- Directions for this task -
Write the next part of the article on whether 100 humans could beat a gorilla, picking up right after its final sentence.

Why 100 Humans Probably Can’t Beat a Gorilla
It’s not about strength—it’s about whether people can actually work together.
Over the past week, a strange hypothetical has again taken over social media. The setup: Could 100 unarmed humans defeat a single silverback gorilla in a fight?
Arguments quickly split into two camps. One side insists that sheer numbers would win out. A hundred people working together strategically should be able to overpower one animal, no matter how strong. The other side points to the gorilla’s stats: a bite force that rivals a lion’s, enough upper-body strength to lift a small car, and a level of agility most humans lose in elementary school.
Naturally, the internet ran with it. Memes, mock battle plans, and even celebrity commentary followed. But for an economist, the real question isn’t about muscles or tactics. It’s about coordination and why it tends to fall apart when we need it most.
It’s Not a Strength Problem. It’s a Cooperation Problem.
Let’s give the optimists the benefit of the doubt: maybe 100 humans could beat a gorilla. If every person showed up, followed a plan, risked getting hurt, and stuck to the plan, they might eventually overpower one very unlucky primate.
But that’s the catch. This isn’t really about brute force. It’s about coordination. And that makes it a textbook collective action problem.
The concept is simple: the group only succeeds if everyone contributes. But the incentives push people in the opposite direction. If you’re Person #37, why risk injury when you could hang back and let the other 99 do the work? Especially if you still get the same outcome either way.
This dynamic plays all over the world. People benefit from things like clean air, public broadcasting, or safe neighborhoods, but those things only exist if enough people chip in. And yet, it’s often easier to freeride—to enjoy the benefits without paying the costs. It’s why your group project in school probably had one person who never pulled their weight.

- Dataset extract -
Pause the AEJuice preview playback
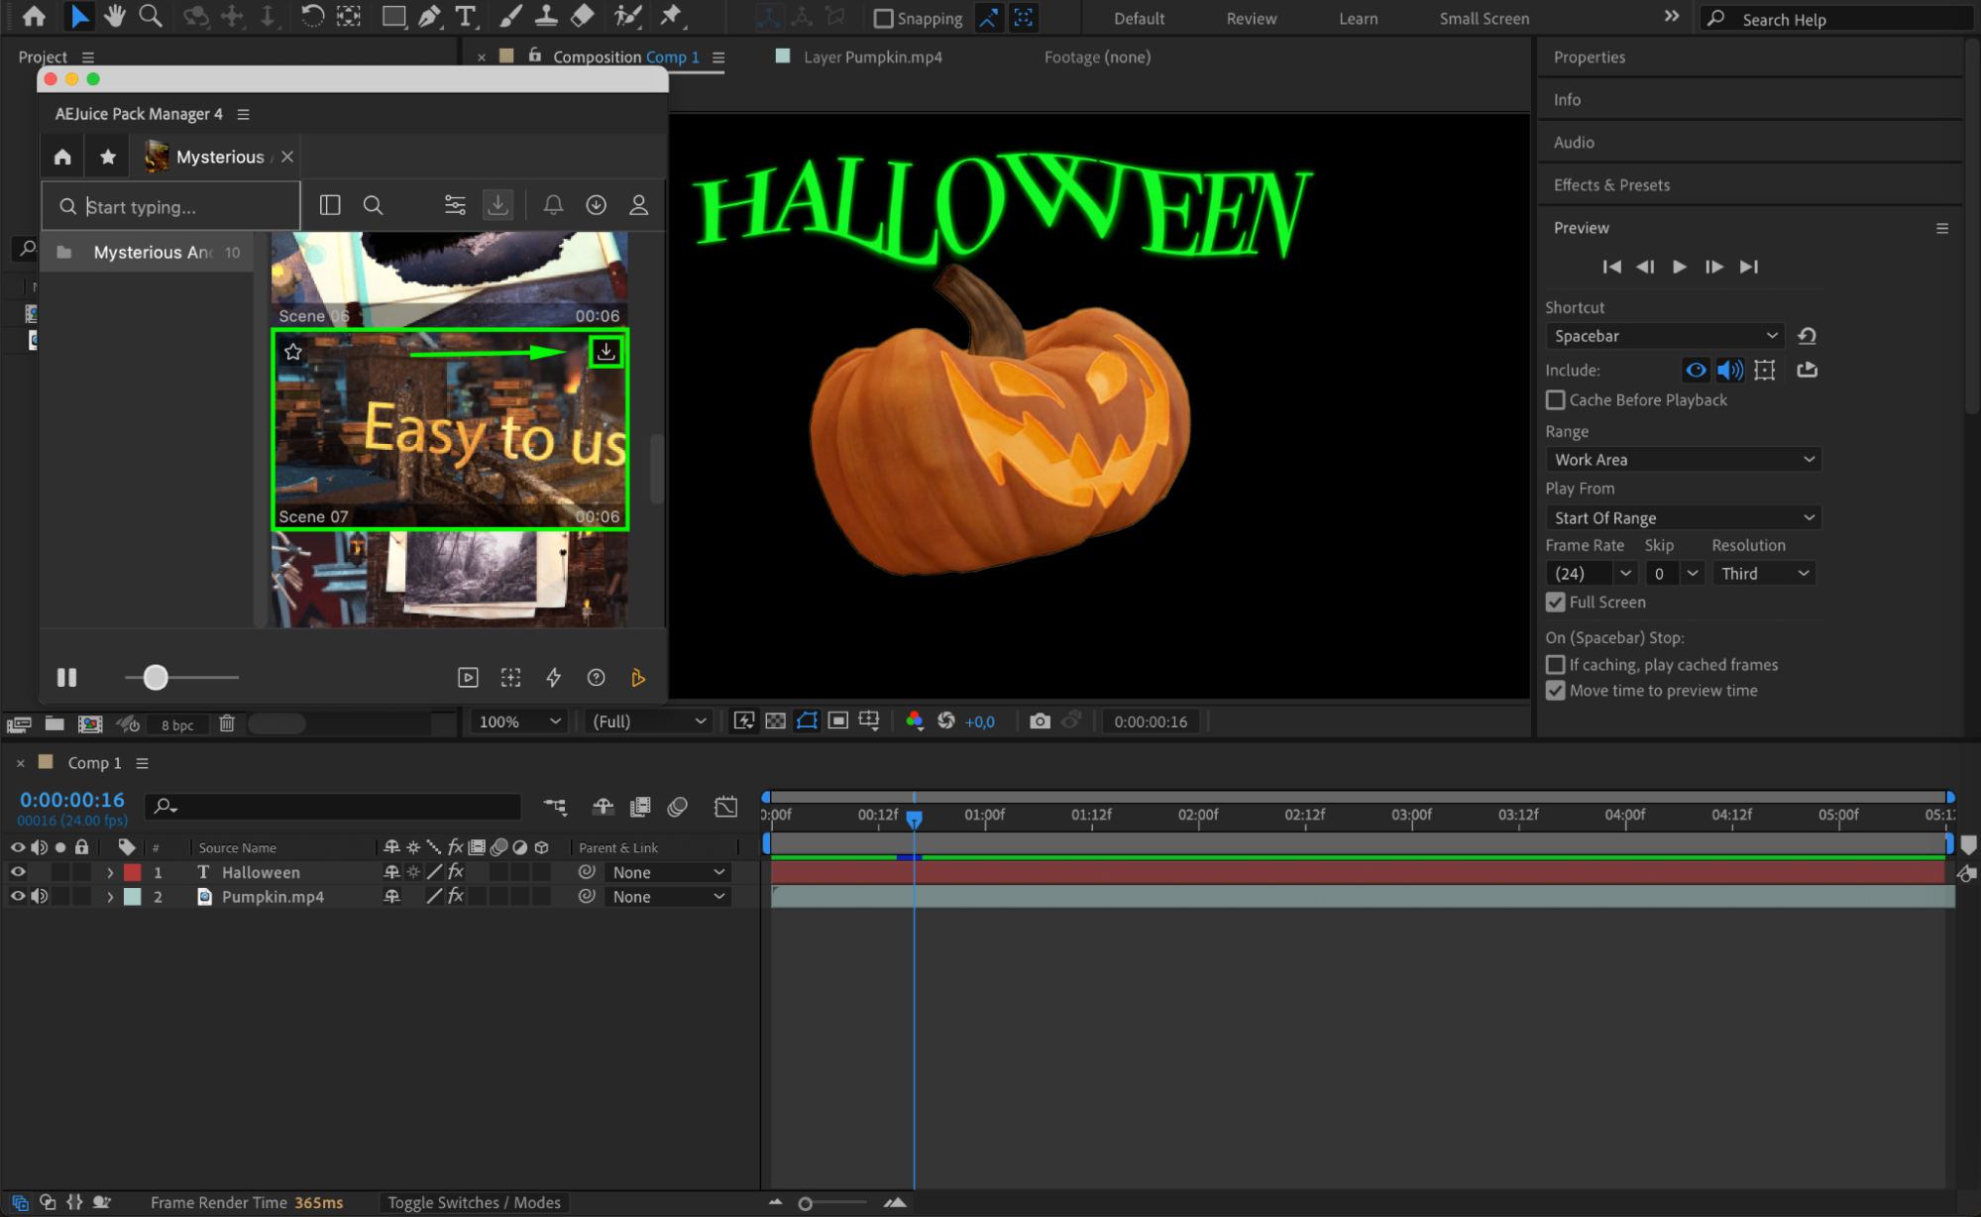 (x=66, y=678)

- Answer to this task -
So sure, maybe 100 people could win. But only if none of them acted like... well, people.
Why the 100 Would Likely Lose
Even if we assume everyone is physically able to help, will they? Probably not.
Freeriding is just the beginning. Collective action problems come in many varieties. There’s miscommunication: “Wait, I thought you were going left.” Misaligned incentives: “I didn’t agree to be on the front line.” And plain old disorganization: “Who’s in charge here?”
These breakdowns don’t require bad intentions. They just require people to be people. Getting large groups to act in unison can be really hard. Really hard.
That’s why economists and policymakers spend so much time thinking about how to overcome these failures. Because in the real world, the stakes are often much higher than a hypothetical fight with a gorilla.
How Governments Solve Coordination Problems
In the real world, collective action problems don’t usually involve gorillas. But the underlying challenge of getting lots of people to work together for a shared goal is everywhere.
That’s one of the main reasons governments exist: to help solve collective action problems. They create systems that align individual incentives with group outcomes by using laws, taxes, subsidies, mandates, and, when needed, enforcement.
Take taxes, for example. Few people would voluntarily donate a chunk of their paycheck to build roads or fund public schools. But when paying taxes becomes the rule, people generally comply.
But not all coordination has to come from the top down. Nobel Prize–winning economist Elinor Ostrom spent her career showing how communities often solve collective action problems on their own. Through strong social norms, local trust, and clearly defined rules, small groups can manage shared resources like fisheries, irrigation systems, or forests without a central authority. It turns out that culture and community can sometimes do what laws and fines cannot.
At scale, the challenge still grows. The more people involved, the harder it is to rely on norms alone. In some ways, public policy is just an ongoing effort to get the 100 humans to work together before the metaphorical gorilla shows up.
Final Thoughts
The most interesting question isn’t whether 100 humans could beat a gorilla. It’s how many it would actually take.
That’s the economist’s instinct: to focus on the margin. At what point does the group get large enough (and coordinated enough) to overcome the challenge? Is it 30? 60? 99?
According to some people, the answer is one.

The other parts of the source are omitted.